§ WHAT THE TASK REQUIRES
Copy out the listing below in full, reproducing every line without alteration.

--- start STORED DATA ---

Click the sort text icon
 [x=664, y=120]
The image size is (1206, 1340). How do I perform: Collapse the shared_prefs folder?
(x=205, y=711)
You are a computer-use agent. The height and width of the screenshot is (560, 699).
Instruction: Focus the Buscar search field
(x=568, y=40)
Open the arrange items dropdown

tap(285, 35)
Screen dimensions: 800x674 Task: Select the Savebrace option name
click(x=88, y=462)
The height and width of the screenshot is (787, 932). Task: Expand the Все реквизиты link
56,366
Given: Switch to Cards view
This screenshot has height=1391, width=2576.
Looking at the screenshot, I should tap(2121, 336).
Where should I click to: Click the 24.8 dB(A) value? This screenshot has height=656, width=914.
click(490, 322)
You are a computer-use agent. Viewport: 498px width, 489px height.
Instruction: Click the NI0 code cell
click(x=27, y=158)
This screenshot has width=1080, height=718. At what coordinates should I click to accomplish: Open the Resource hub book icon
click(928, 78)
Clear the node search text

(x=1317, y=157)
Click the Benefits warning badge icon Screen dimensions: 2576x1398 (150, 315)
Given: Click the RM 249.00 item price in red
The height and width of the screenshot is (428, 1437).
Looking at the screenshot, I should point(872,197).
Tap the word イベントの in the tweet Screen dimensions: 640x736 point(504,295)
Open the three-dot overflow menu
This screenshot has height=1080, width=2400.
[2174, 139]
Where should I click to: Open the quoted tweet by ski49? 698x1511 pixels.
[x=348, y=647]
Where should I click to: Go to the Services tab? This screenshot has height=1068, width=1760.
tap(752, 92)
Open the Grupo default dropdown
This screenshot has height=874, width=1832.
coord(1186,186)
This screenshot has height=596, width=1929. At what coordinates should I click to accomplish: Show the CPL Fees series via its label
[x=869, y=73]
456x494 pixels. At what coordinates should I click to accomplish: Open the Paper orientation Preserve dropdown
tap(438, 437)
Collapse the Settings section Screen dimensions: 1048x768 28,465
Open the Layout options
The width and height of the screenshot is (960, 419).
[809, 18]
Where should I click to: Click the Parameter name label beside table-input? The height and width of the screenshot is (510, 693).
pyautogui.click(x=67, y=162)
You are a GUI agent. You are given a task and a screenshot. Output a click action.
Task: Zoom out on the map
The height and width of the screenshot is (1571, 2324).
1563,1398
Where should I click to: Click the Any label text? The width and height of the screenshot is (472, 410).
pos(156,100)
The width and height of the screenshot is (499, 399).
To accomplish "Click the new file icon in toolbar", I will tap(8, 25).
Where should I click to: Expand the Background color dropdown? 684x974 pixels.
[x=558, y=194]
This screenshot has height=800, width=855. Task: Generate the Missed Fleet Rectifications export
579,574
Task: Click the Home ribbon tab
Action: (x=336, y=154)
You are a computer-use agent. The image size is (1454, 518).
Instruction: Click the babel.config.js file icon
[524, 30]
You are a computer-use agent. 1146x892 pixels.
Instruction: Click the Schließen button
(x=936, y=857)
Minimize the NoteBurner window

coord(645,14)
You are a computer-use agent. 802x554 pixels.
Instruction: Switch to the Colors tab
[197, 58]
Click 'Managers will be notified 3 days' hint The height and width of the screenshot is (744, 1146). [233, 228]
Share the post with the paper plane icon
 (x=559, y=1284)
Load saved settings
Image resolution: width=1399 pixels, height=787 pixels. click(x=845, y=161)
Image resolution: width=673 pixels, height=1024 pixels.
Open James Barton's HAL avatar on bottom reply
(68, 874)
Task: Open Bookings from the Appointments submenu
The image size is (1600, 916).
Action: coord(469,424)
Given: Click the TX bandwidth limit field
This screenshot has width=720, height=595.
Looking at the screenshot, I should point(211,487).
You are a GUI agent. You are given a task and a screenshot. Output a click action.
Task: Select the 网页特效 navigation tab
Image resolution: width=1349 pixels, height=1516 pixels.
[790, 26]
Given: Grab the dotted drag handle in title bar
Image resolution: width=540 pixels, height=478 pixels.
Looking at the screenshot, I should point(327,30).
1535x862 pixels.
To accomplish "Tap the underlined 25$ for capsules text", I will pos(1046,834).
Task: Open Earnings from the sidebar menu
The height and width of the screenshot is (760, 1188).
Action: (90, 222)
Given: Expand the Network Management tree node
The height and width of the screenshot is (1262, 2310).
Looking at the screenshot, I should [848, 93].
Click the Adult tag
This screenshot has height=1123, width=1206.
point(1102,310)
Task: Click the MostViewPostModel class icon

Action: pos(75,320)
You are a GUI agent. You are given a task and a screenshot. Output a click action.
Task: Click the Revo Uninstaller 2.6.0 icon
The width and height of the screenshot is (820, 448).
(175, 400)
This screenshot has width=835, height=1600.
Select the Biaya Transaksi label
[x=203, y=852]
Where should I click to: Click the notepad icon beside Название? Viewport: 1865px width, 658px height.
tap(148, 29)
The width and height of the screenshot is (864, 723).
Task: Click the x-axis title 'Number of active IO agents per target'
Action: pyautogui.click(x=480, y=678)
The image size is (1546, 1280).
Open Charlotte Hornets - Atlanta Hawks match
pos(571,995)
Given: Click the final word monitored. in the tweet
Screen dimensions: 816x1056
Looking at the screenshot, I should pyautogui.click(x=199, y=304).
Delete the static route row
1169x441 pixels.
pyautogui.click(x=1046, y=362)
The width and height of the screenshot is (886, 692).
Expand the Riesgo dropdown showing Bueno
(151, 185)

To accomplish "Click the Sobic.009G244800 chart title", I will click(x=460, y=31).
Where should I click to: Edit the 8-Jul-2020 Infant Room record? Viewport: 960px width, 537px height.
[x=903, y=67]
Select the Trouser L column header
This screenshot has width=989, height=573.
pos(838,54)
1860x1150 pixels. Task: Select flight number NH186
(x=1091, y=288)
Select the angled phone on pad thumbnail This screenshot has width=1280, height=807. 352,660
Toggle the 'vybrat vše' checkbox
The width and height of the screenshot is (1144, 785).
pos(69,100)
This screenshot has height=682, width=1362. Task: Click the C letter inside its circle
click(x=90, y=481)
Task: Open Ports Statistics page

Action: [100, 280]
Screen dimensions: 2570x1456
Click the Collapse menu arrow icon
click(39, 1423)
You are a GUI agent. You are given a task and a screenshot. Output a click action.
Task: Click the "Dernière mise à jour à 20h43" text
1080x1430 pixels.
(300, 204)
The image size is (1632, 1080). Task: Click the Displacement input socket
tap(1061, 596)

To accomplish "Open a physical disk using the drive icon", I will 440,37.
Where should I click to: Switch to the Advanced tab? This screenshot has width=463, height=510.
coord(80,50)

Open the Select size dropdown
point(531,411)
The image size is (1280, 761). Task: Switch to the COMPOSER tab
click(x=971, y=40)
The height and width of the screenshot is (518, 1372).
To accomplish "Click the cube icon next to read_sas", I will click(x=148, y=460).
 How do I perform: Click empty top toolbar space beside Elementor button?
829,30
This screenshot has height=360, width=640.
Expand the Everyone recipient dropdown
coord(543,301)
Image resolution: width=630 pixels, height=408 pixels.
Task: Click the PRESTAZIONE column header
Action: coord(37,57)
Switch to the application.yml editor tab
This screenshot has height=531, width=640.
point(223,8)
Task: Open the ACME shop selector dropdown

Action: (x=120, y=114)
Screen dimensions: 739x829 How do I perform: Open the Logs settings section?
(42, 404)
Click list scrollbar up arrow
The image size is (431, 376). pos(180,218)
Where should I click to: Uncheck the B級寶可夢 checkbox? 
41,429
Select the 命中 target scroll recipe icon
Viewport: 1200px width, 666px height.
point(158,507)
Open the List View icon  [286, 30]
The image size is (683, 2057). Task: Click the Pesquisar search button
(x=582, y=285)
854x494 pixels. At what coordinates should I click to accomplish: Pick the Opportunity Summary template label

--- end STORED DATA ---

§ CORRECT RESULT
Click the sort text icon
 [x=664, y=120]
The image size is (1206, 1340). How do I perform: Collapse the shared_prefs folder?
(x=205, y=711)
You are a computer-use agent. The height and width of the screenshot is (560, 699).
Instruction: Focus the Buscar search field
(x=568, y=40)
Open the arrange items dropdown

tap(285, 35)
Screen dimensions: 800x674 Task: Select the Savebrace option name
click(x=88, y=462)
The height and width of the screenshot is (787, 932). Task: Expand the Все реквизиты link
56,366
Given: Switch to Cards view
This screenshot has height=1391, width=2576.
Looking at the screenshot, I should tap(2121, 336).
Where should I click to: Click the 24.8 dB(A) value? This screenshot has height=656, width=914.
click(490, 322)
You are a computer-use agent. Viewport: 498px width, 489px height.
Instruction: Click the NI0 code cell
click(x=27, y=158)
This screenshot has width=1080, height=718. At what coordinates should I click to accomplish: Open the Resource hub book icon
click(928, 78)
Clear the node search text

(x=1317, y=157)
Click the Benefits warning badge icon Screen dimensions: 2576x1398 (150, 315)
Given: Click the RM 249.00 item price in red
The height and width of the screenshot is (428, 1437).
Looking at the screenshot, I should point(872,197).
Tap the word イベントの in the tweet Screen dimensions: 640x736 point(504,295)
Open the three-dot overflow menu
This screenshot has height=1080, width=2400.
[2174, 139]
Where should I click to: Open the quoted tweet by ski49? 698x1511 pixels.
[x=348, y=647]
Where should I click to: Go to the Services tab? This screenshot has height=1068, width=1760.
tap(752, 92)
Open the Grupo default dropdown
This screenshot has height=874, width=1832.
coord(1186,186)
This screenshot has height=596, width=1929. At what coordinates should I click to accomplish: Show the CPL Fees series via its label
[x=869, y=73]
456x494 pixels. At what coordinates should I click to accomplish: Open the Paper orientation Preserve dropdown
tap(438, 437)
Collapse the Settings section Screen dimensions: 1048x768 28,465
Open the Layout options
The width and height of the screenshot is (960, 419).
[809, 18]
Where should I click to: Click the Parameter name label beside table-input? The height and width of the screenshot is (510, 693).
pyautogui.click(x=67, y=162)
You are a GUI agent. You are given a task and a screenshot. Output a click action.
Task: Zoom out on the map
The height and width of the screenshot is (1571, 2324).
1563,1398
Where should I click to: Click the Any label text? The width and height of the screenshot is (472, 410).
pos(156,100)
The width and height of the screenshot is (499, 399).
To accomplish "Click the new file icon in toolbar", I will tap(8, 25).
Where should I click to: Expand the Background color dropdown? 684x974 pixels.
[x=558, y=194]
This screenshot has height=800, width=855. Task: Generate the Missed Fleet Rectifications export
579,574
Task: Click the Home ribbon tab
Action: (x=336, y=154)
You are a computer-use agent. The image size is (1454, 518).
Instruction: Click the babel.config.js file icon
[524, 30]
You are a computer-use agent. 1146x892 pixels.
Instruction: Click the Schließen button
(x=936, y=857)
Minimize the NoteBurner window

coord(645,14)
You are a computer-use agent. 802x554 pixels.
Instruction: Switch to the Colors tab
[197, 58]
Click 'Managers will be notified 3 days' hint The height and width of the screenshot is (744, 1146). [233, 228]
Share the post with the paper plane icon
 (x=559, y=1284)
Load saved settings
Image resolution: width=1399 pixels, height=787 pixels. click(x=845, y=161)
Image resolution: width=673 pixels, height=1024 pixels.
Open James Barton's HAL avatar on bottom reply
(68, 874)
Task: Open Bookings from the Appointments submenu
The image size is (1600, 916).
Action: coord(469,424)
Given: Click the TX bandwidth limit field
This screenshot has width=720, height=595.
Looking at the screenshot, I should point(211,487).
You are a GUI agent. You are given a task and a screenshot. Output a click action.
Task: Select the 网页特效 navigation tab
Image resolution: width=1349 pixels, height=1516 pixels.
[790, 26]
Given: Grab the dotted drag handle in title bar
Image resolution: width=540 pixels, height=478 pixels.
Looking at the screenshot, I should point(327,30).
1535x862 pixels.
To accomplish "Tap the underlined 25$ for capsules text", I will pos(1046,834).
Task: Open Earnings from the sidebar menu
The height and width of the screenshot is (760, 1188).
Action: (90, 222)
Given: Expand the Network Management tree node
The height and width of the screenshot is (1262, 2310).
Looking at the screenshot, I should [848, 93].
Click the Adult tag
This screenshot has height=1123, width=1206.
point(1102,310)
Task: Click the MostViewPostModel class icon

Action: pos(75,320)
You are a GUI agent. You are given a task and a screenshot. Output a click action.
Task: Click the Revo Uninstaller 2.6.0 icon
The width and height of the screenshot is (820, 448).
(175, 400)
This screenshot has width=835, height=1600.
Select the Biaya Transaksi label
[x=203, y=852]
Where should I click to: Click the notepad icon beside Название? Viewport: 1865px width, 658px height.
tap(148, 29)
The width and height of the screenshot is (864, 723).
Task: Click the x-axis title 'Number of active IO agents per target'
Action: pyautogui.click(x=480, y=678)
The image size is (1546, 1280).
Open Charlotte Hornets - Atlanta Hawks match
pos(571,995)
Given: Click the final word monitored. in the tweet
Screen dimensions: 816x1056
Looking at the screenshot, I should pyautogui.click(x=199, y=304).
Delete the static route row
1169x441 pixels.
pyautogui.click(x=1046, y=362)
The width and height of the screenshot is (886, 692).
Expand the Riesgo dropdown showing Bueno
(151, 185)

To accomplish "Click the Sobic.009G244800 chart title", I will click(x=460, y=31).
Where should I click to: Edit the 8-Jul-2020 Infant Room record? Viewport: 960px width, 537px height.
[x=903, y=67]
Select the Trouser L column header
This screenshot has width=989, height=573.
pos(838,54)
1860x1150 pixels. Task: Select flight number NH186
(x=1091, y=288)
Select the angled phone on pad thumbnail This screenshot has width=1280, height=807. 352,660
Toggle the 'vybrat vše' checkbox
The width and height of the screenshot is (1144, 785).
pos(69,100)
This screenshot has height=682, width=1362. Task: Click the C letter inside its circle
click(x=90, y=481)
Task: Open Ports Statistics page

Action: [100, 280]
Screen dimensions: 2570x1456
Click the Collapse menu arrow icon
click(39, 1423)
You are a GUI agent. You are given a task and a screenshot. Output a click action.
Task: Click the "Dernière mise à jour à 20h43" text
1080x1430 pixels.
(300, 204)
The image size is (1632, 1080). Task: Click the Displacement input socket
tap(1061, 596)

To accomplish "Open a physical disk using the drive icon", I will 440,37.
Where should I click to: Switch to the Advanced tab? This screenshot has width=463, height=510.
coord(80,50)

Open the Select size dropdown
point(531,411)
The image size is (1280, 761). Task: Switch to the COMPOSER tab
click(x=971, y=40)
The height and width of the screenshot is (518, 1372).
To accomplish "Click the cube icon next to read_sas", I will click(x=148, y=460).
 How do I perform: Click empty top toolbar space beside Elementor button?
829,30
This screenshot has height=360, width=640.
Expand the Everyone recipient dropdown
coord(543,301)
Image resolution: width=630 pixels, height=408 pixels.
Task: Click the PRESTAZIONE column header
Action: coord(37,57)
Switch to the application.yml editor tab
This screenshot has height=531, width=640.
point(223,8)
Task: Open the ACME shop selector dropdown

Action: (x=120, y=114)
Screen dimensions: 739x829 How do I perform: Open the Logs settings section?
(42, 404)
Click list scrollbar up arrow
The image size is (431, 376). pos(180,218)
Where should I click to: Uncheck the B級寶可夢 checkbox? 
41,429
Select the 命中 target scroll recipe icon
Viewport: 1200px width, 666px height.
point(158,507)
Open the List View icon  [286, 30]
The image size is (683, 2057). Task: Click the Pesquisar search button
(x=582, y=285)
854x494 pixels. At what coordinates should I click to accomplish: Pick the Opportunity Summary template label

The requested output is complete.